===== Text section =====
Now, you’re reporting outcomes that matter to business leaders, and in language they can appreciate based on a quantified protection level and cost-to-value ratio.
The next step? Drive execution and communicate progress. Baseline current performance using endpoint telemetry and config validation tools. Automate reporting for your outcome-driven metrics. Detect configuration drift on endpoints using automated tools and measure your MTTR week over week.
When one metric dips, say the percentage of endpoints compliant with the approved security baseline falls below 90%, you flag the deviation, investigate the cause (for example, recent misconfigurations due to a policy change), and propose a fix (such as updating the configuration management process and retraining the IT team).
This way, you quickly identify gaps caused by misconfigurations and configuration drift, and take targeted action to restore a secure, consistent environment.
And that's how you show meaningful movement, not just activity.
The Boardroom Whisperer: What Your Security Stack is Missing
Being able to talk dollars and cents has become a major part of security leaders' roles; I've seen how one of CISOs' greatest challenges is presenting to the board simply because the language of protection rarely matches the language of profit. It's about telling a story of avoided costs, wins, and eliminated risk, and quantifying what it all means for your organization.
This is exactly where GYTPOL becomes a force multiplier. It gives security teams the ability to measure, manage, and communicate protection in business terms — not technical jargon.
To help drive this point home, GYTPOL includes a built-in ROI calculator that tracks how much time has been saved across remediation, compliance, and operations, then translates those savings into dollar values using FTE cost estimates. Now you’re not just buying protection — you’re tracking it like an investment portfolio, with real returns in dollars and hours saved.
Take the City of Phoenix, for example. Within 30 days of deploying GYTPOL, they reduced their attack surface by 83%, improved IT and security productivity by 480%, and cut remediation time by 77%. Those aren’t just technical wins — they’re quantifiable business outcomes that leadership can immediately understand and act on.
===== Dataset excerpt =====
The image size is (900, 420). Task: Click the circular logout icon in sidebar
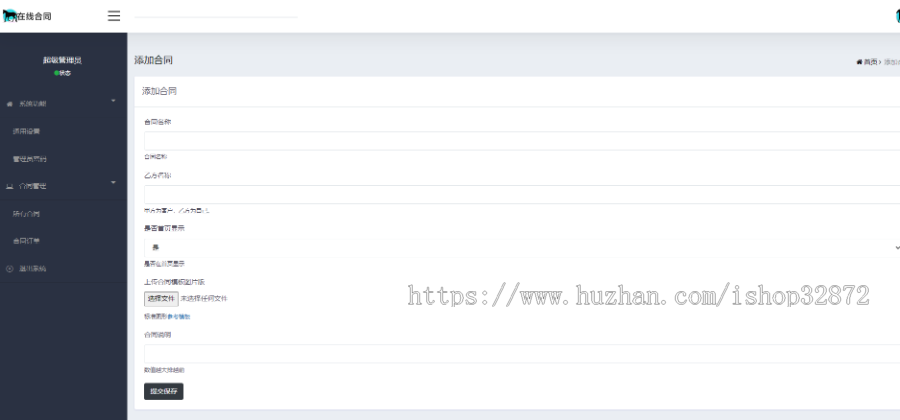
=====
Given task
From the passage on security metrics above, output everything from "And that's how" down to "for your organization.", word for word.

Result of the exercise
And that's how you show meaningful movement, not just activity.
The Boardroom Whisperer: What Your Security Stack is Missing
Being able to talk dollars and cents has become a major part of security leaders' roles; I've seen how one of CISOs' greatest challenges is presenting to the board simply because the language of protection rarely matches the language of profit. It's about telling a story of avoided costs, wins, and eliminated risk, and quantifying what it all means for your organization.